35. Luke
35
LUKE
I walk back into the living room from the kitchen for the hundredth time. It’s been twenty-four hours. Twenty-four fucking hours since she walked out on me. I swear to God when I get her back, I’m never letting her leave my side again. She’s going to have to bring me to work with her every day. I’ll gladly break my no-hospital rule if it means not letting her out of my sight.
I walk back into the kitchen again. It also doesn’t help that I’m basically unemployed. Dad sold the construction company, which I guess is for the best even though I didn’t end up needing the bail money. But then my boss at the bar I was working at part-time somehow got wind of my arrest. He called me last night. Even though the charges were dropped, he still doesn’t feel comfortable with me staying on. I guess I can’t blame him. It is a pretty high-end bar, especially compared to the Coyote Ugly dupe I was working at in the city. But it means I literally have nothing to do but pace around my house and replay everything that has happened in the last few days on loop in my head. I need to think about my next move. I need to get a job. But I can’t think about anything else until I get her back.

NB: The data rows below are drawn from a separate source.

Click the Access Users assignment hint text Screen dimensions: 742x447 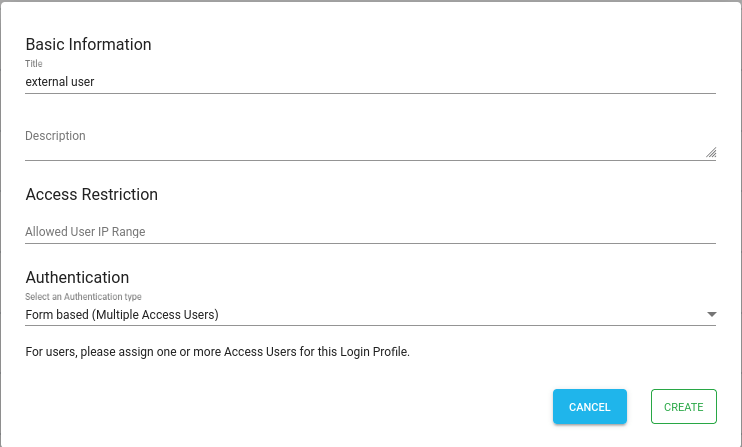[x=217, y=352]

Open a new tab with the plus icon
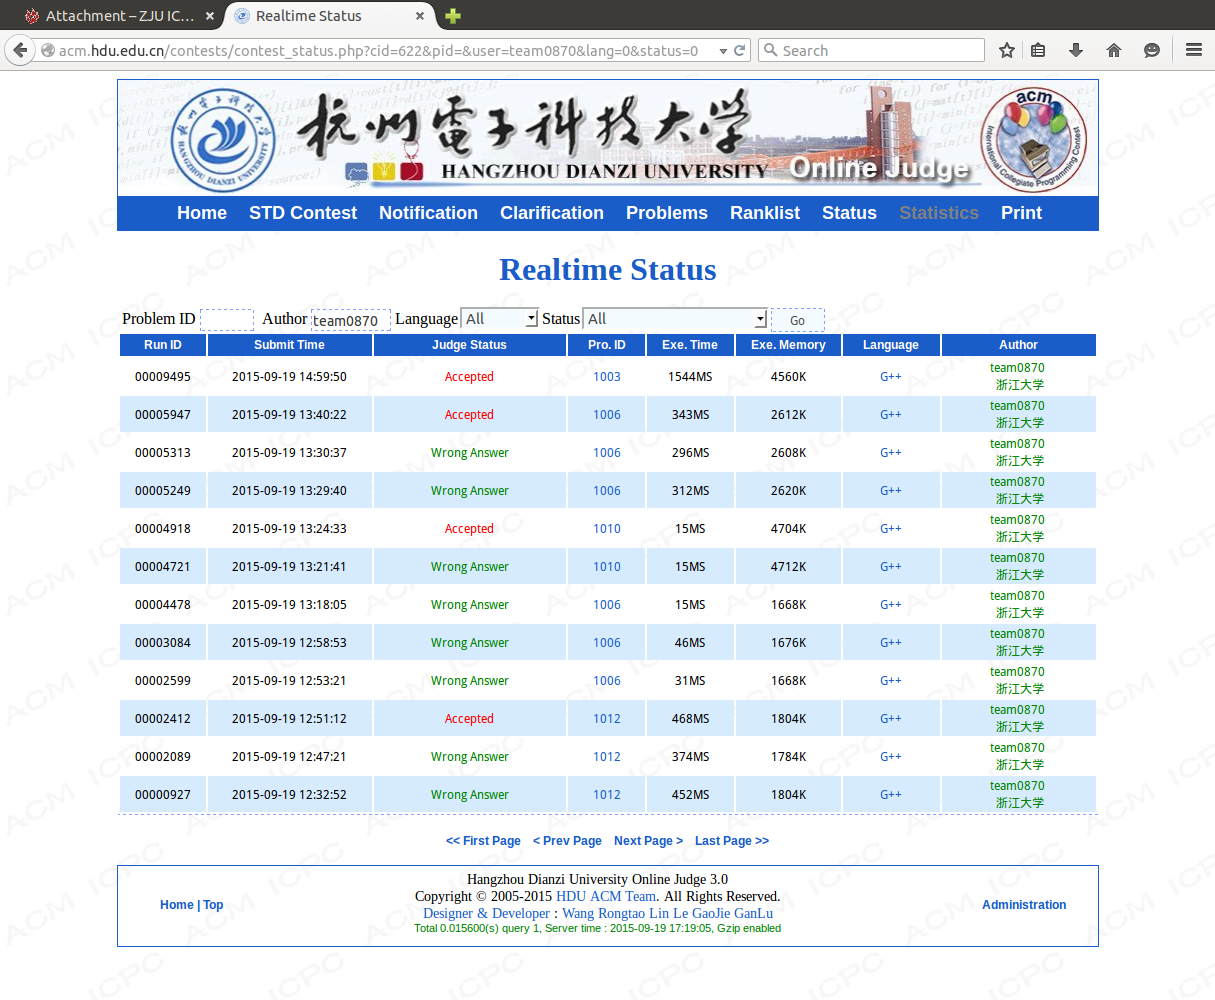pos(453,16)
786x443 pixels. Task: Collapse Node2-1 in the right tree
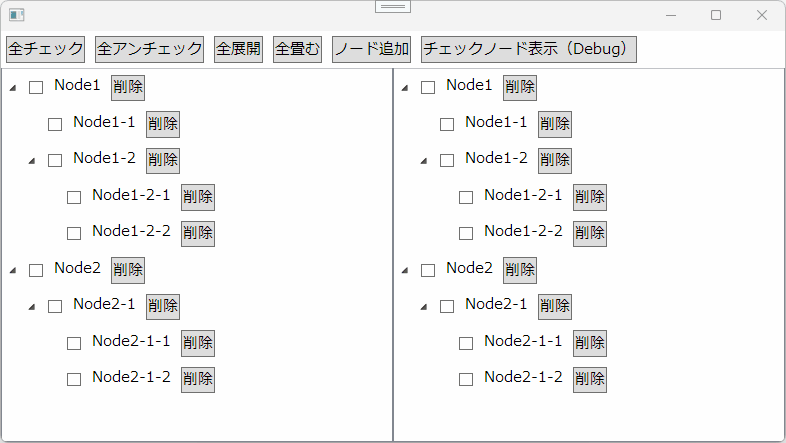(424, 307)
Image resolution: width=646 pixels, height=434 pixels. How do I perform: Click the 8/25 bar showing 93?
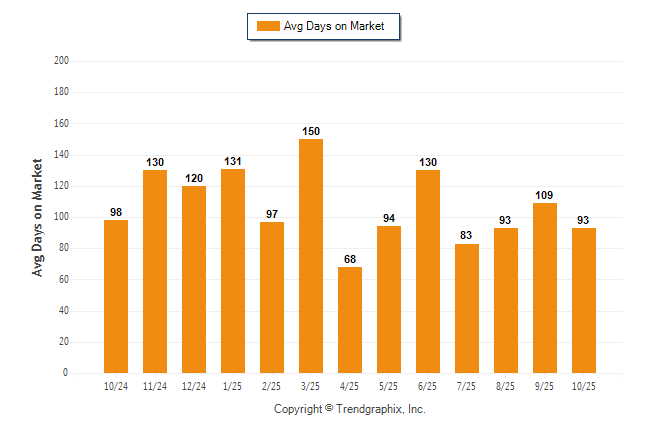(x=506, y=300)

As I make my next pass through the living room, I surprise myself by veering off toward my bedroom instead of going back to the kitchen. I guess it shouldn’t have been much of a surprise. I’ve been coming in here every twenty minutes or so to look at the box on my nightstand. The little black box. My grandmother’s ring. She gave it to my mom a year ago after my grandpa passed. She said it had served its purpose in her life and now it deserved to symbolize love in someone else’s. She wanted my mom to give it to me when the time was right.
I went back to my parents’ house yesterday when I was first released. I wanted to go straight to Emory, but my mom said she wanted to talk, and I owed it to her. A lot had happened since I last spoke to her. I ended up telling my parents—both of them—everything. About Emory, what happened at the Gala with Nate, her douchebag ex. I didn’t go into specifics about what he did to her. That’s not my story to tell. But I did tell them he was toxic as fuck and that he pushed me into getting physical. I’m not proud of how I reacted, but I can’t say I wouldn’t do it again in a heartbeat. That piece of shit deserves so much worse.
After I was done talking, my mom got up and walked out of the room. She came back with the black box and told me to hold onto it for whenever I’m ready.
God, I would put it on her finger this second if she’d let me.
She has every right to be angry. I broke her trust. Right after I told her I would guard it with my fucking life. I invaded her privacy. I didn’t treat her like a partner. That’s the part I regret the most. I should have told her my plan. I would have driven the fucking getaway car. Her words replay in my head. She’s such a badass; I know she would have. I’m the asshole who took the choice away from her. Just like Nate. It’s why I’m giving her space. As much as the fantasy of dragging her out of her house kicking and screaming, and locking her up in my bedroom, has played on loop in the back of my head for the past twenty-four hours, I can’t do that. This relationship has to be her choice.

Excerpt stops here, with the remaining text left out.